WORK INSTRUCTION:
Skip the images and copy each record exactly as written.

SUPPLIED MATERIAL:
....

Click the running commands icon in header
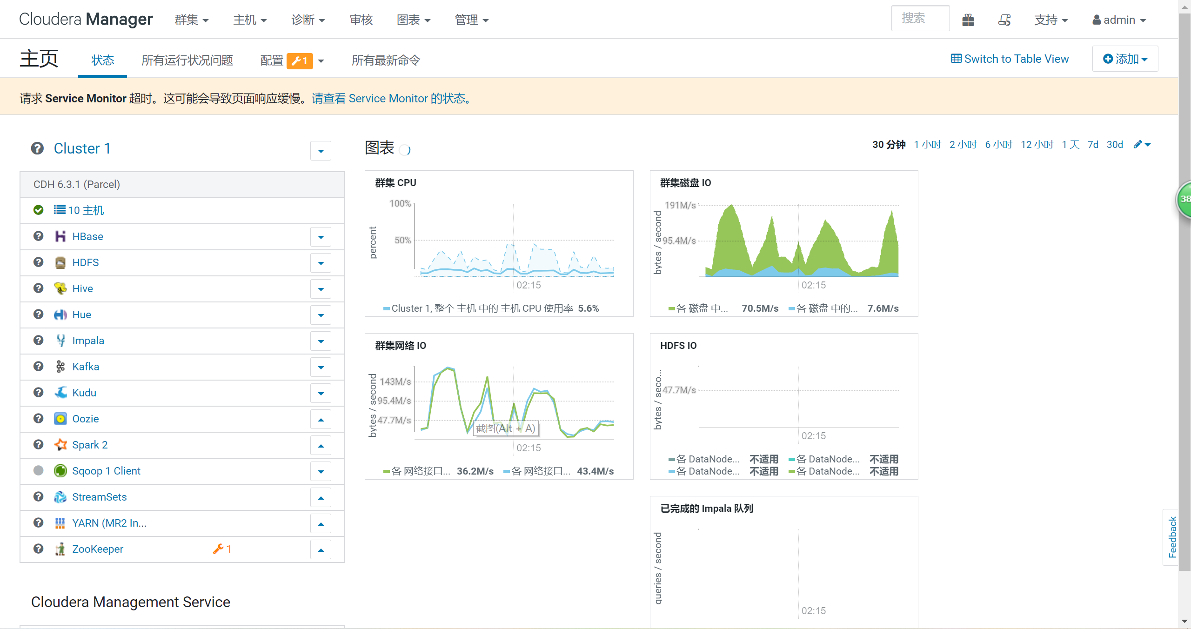Viewport: 1191px width, 629px height. click(1004, 20)
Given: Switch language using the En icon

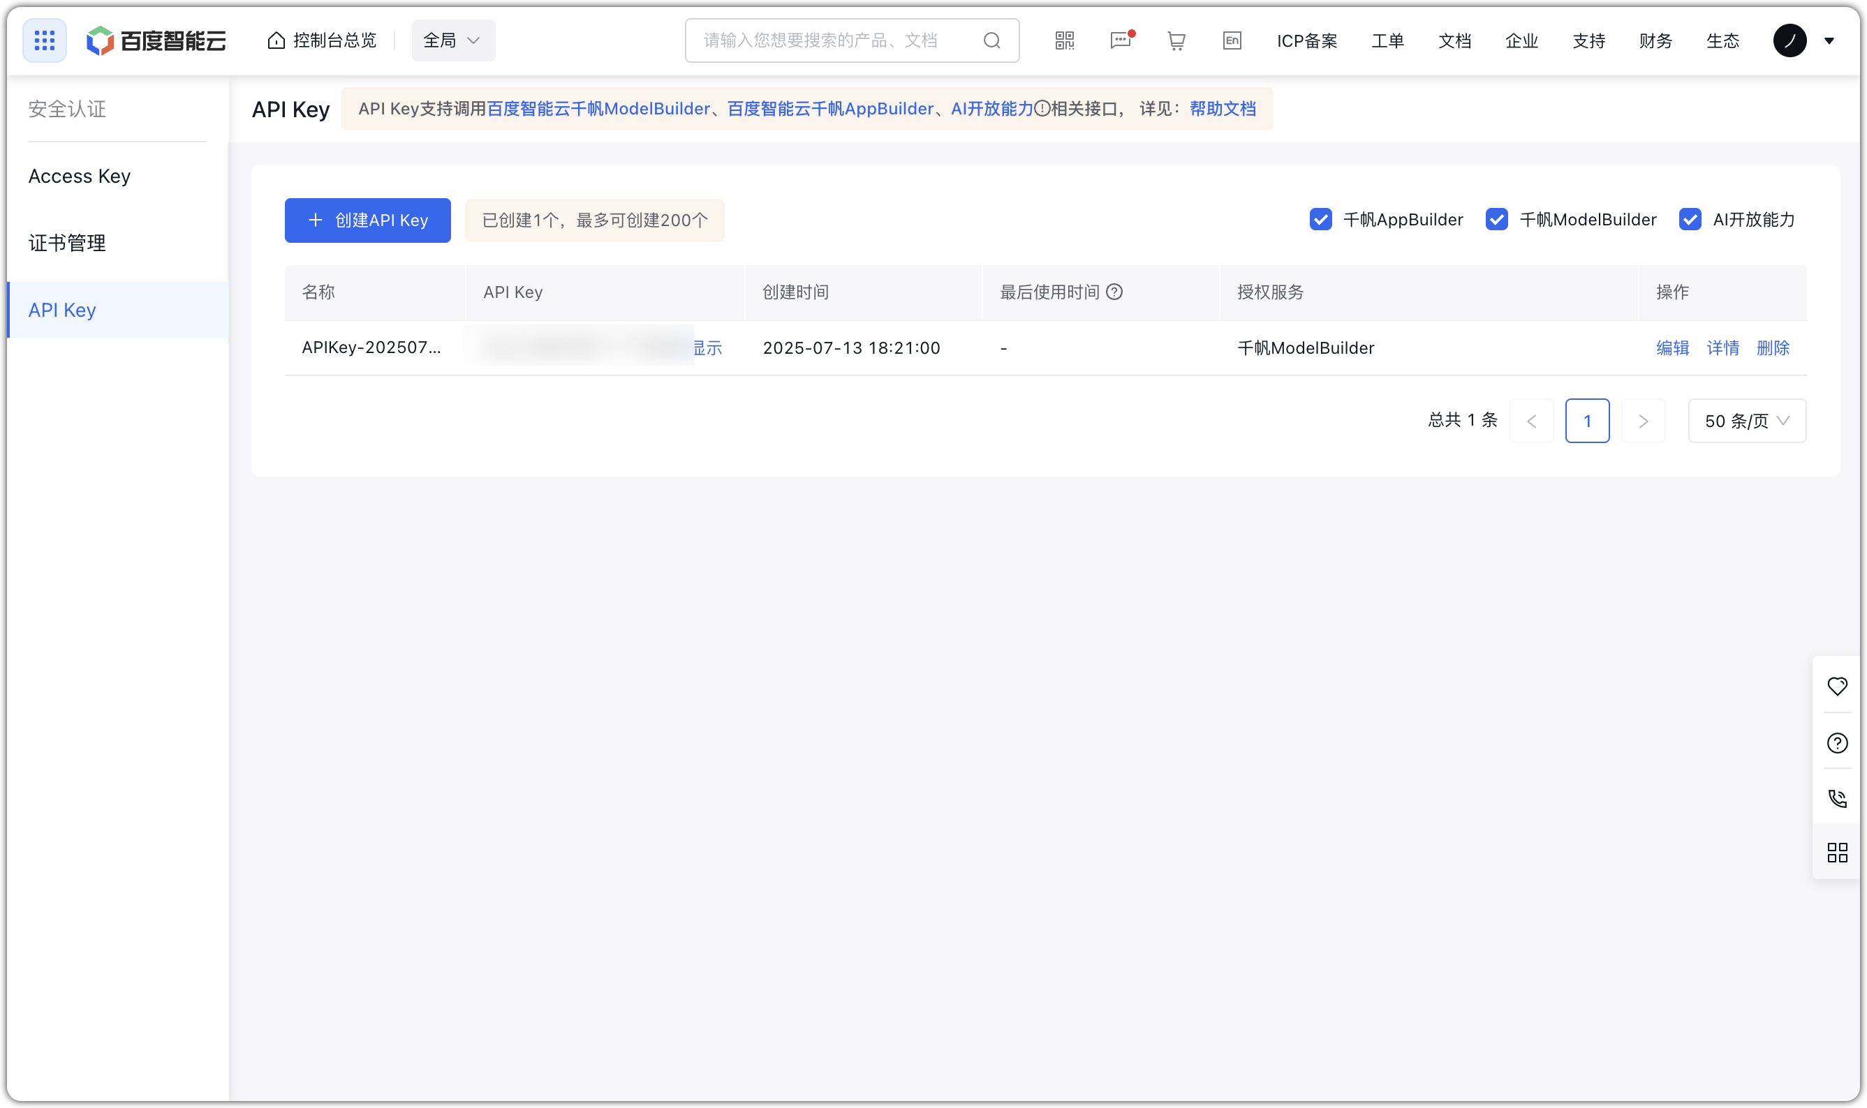Looking at the screenshot, I should pos(1232,40).
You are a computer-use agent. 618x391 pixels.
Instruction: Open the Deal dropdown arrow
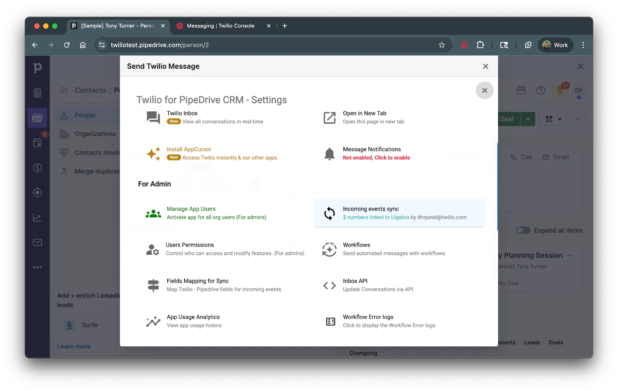528,119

....

EXERCISE RESULT:
Click the running commands icon in header
Viewport: 1191px width, 629px height. click(1004, 20)
Given: Switch language using the En icon

Looking at the screenshot, I should pos(1232,40).
You are a computer-use agent. 618x391 pixels.
Instruction: Open the Deal dropdown arrow
528,119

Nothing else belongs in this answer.